StephenB
StephenB

Reputation: 95

Marginal Effects of Factor variables

When using the marginal effects after logit in Stata why do i get different results depending on how I specify factor variables.

For example

    sysuse auto
    gen expensive=0
    replace expensive=1 if price>=4000
    qui logit expensive i.foreign 
    margins, dydx(foreign)

    qui logit expensive foreign
    margins, dydx(foreign)

I get that one of them is taking the marginal effect with respect to foreign, and the other with respect to 1.foreign. I'm just not clear on why this is happening, my prior would have been that these are the same thing.

Any help would be appreciated.
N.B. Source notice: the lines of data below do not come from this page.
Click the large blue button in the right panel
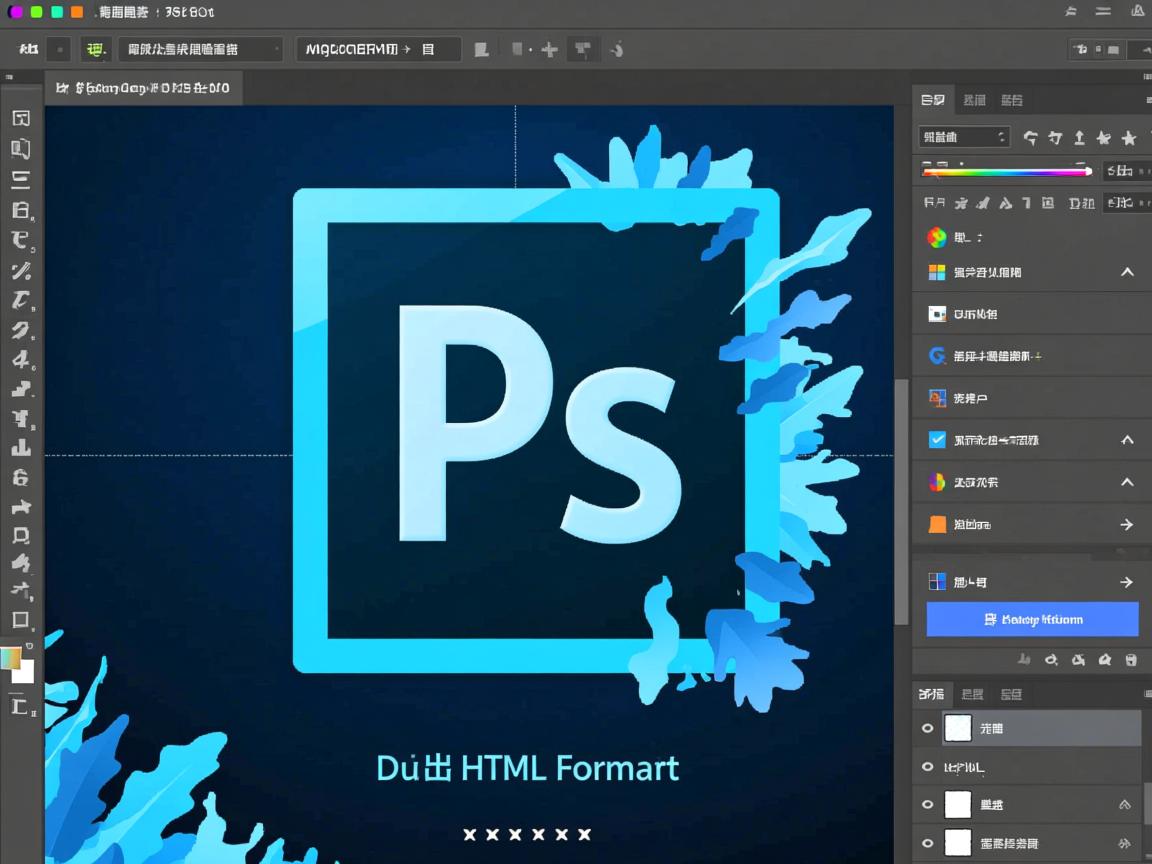This screenshot has width=1152, height=864. 1032,619
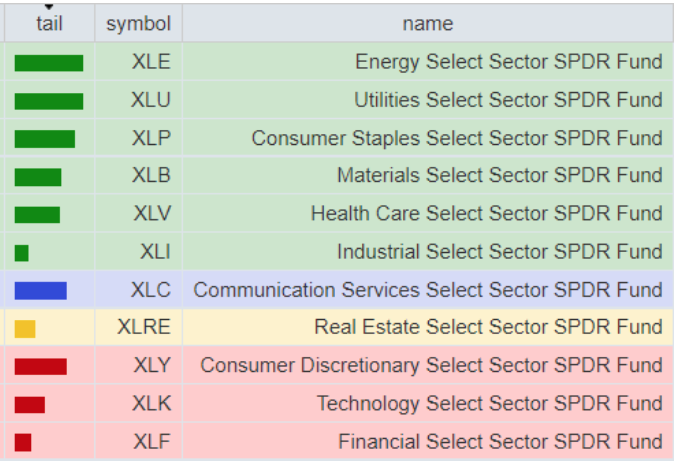Click the green tail bar for XLE
676x462 pixels.
[49, 63]
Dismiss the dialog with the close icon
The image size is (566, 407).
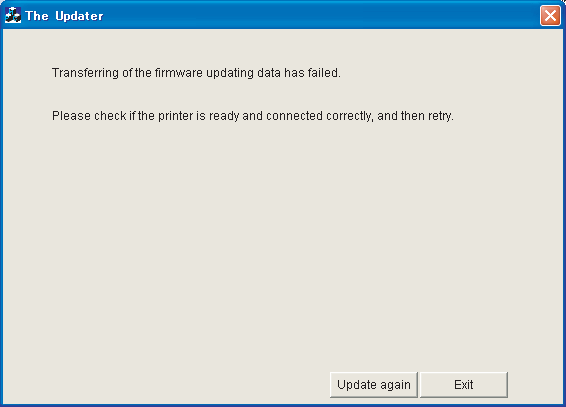tap(550, 16)
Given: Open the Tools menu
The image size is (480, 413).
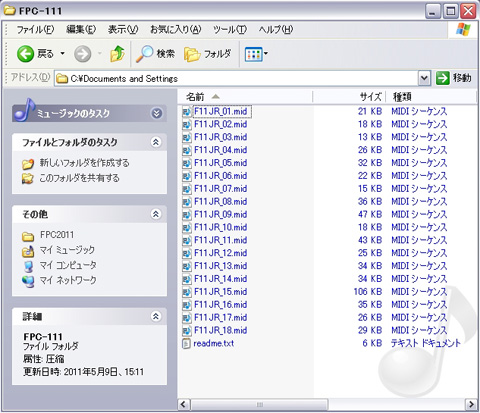Looking at the screenshot, I should coord(230,30).
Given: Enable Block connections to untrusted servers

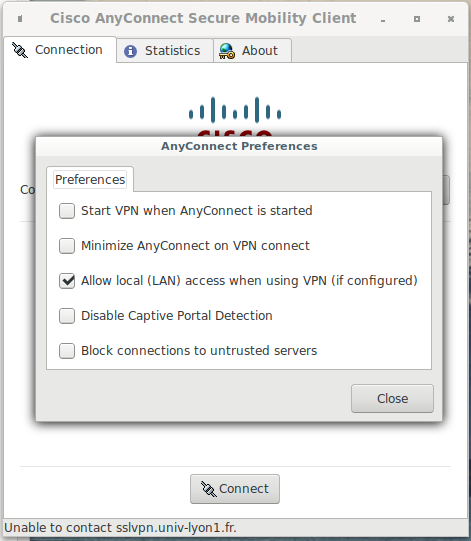Looking at the screenshot, I should point(67,351).
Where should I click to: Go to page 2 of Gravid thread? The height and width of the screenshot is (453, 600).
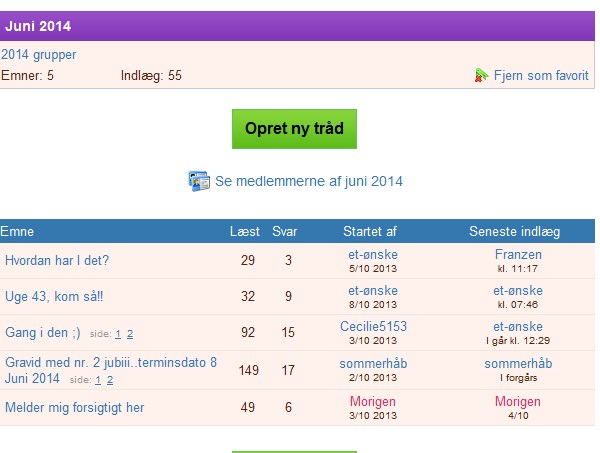point(110,380)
Most importantly, which one is correct?

Upvotes: 1

Views: 454

Answers (1)

dimitriy
dimitriy

Reputation: 9470

Here's what Stata is doing under the hoods (pun intended):

sysuse auto, clear
gen expensive=0
replace expensive=1 if price>=4000
logit expensive i.foreign, coefl
predict phat, pr

/* Change in Pr(Expensive) for a tiny change in foreign */
margins, dydx(foreign) continuous // this is like your second spec
gen double me_foreign = phat*(1-phat)*_b[1.foreign]
sum me_foreign

/* Discrete change in Pr(Expensive) for when foreign goes from all 1 to all 0 */
margins, dydx(foreign)
replace foreign=1
predict phat1, pr
replace foreign=0
predict phat0, pr
gen double fd_foreign = phat1 - phat0
sum fd_foreign

When you omit the i. prefix, Stata calculates the change in probability of being expensive as is there was a tiny change in in foreign. You can mimic that by adding the continuous option to margins, dydx() instead of fitting a second model. Stata calculates the derivative of the predicted probability of being expensive with respect to foreign for every observation and then takes the average. This doesn't quite makes sense, since it doesn't correspond to a sensible manipulation. Foreign is binary, but the derivative gives you the change in probability for a small change in foreign, as if it was continuous. In linear models this difference does not matter, but in non-linear ones it can.

With the prefix i., Stata calculates the finite difference between the predicted probability as if every car was foreign minus the predicted probability as if every car was manufactured domestically, and then takes the average. This is arguably more sensible with a binary variable. On the other hand, the difference here (and in many empirical applications) is not that large, and you often see people do the former instead of the latter.